# Requirement
For each entry below, output it exactly as it stands.

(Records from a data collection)

○ ○ ○ ○ ○

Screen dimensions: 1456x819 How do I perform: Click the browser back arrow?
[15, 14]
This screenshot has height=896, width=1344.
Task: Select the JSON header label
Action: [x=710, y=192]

○ ○ ○ ○ ○

# Response area
Screen dimensions: 1456x819 How do I perform: Click the browser back arrow?
[15, 14]
This screenshot has height=896, width=1344.
Task: Select the JSON header label
Action: [x=710, y=192]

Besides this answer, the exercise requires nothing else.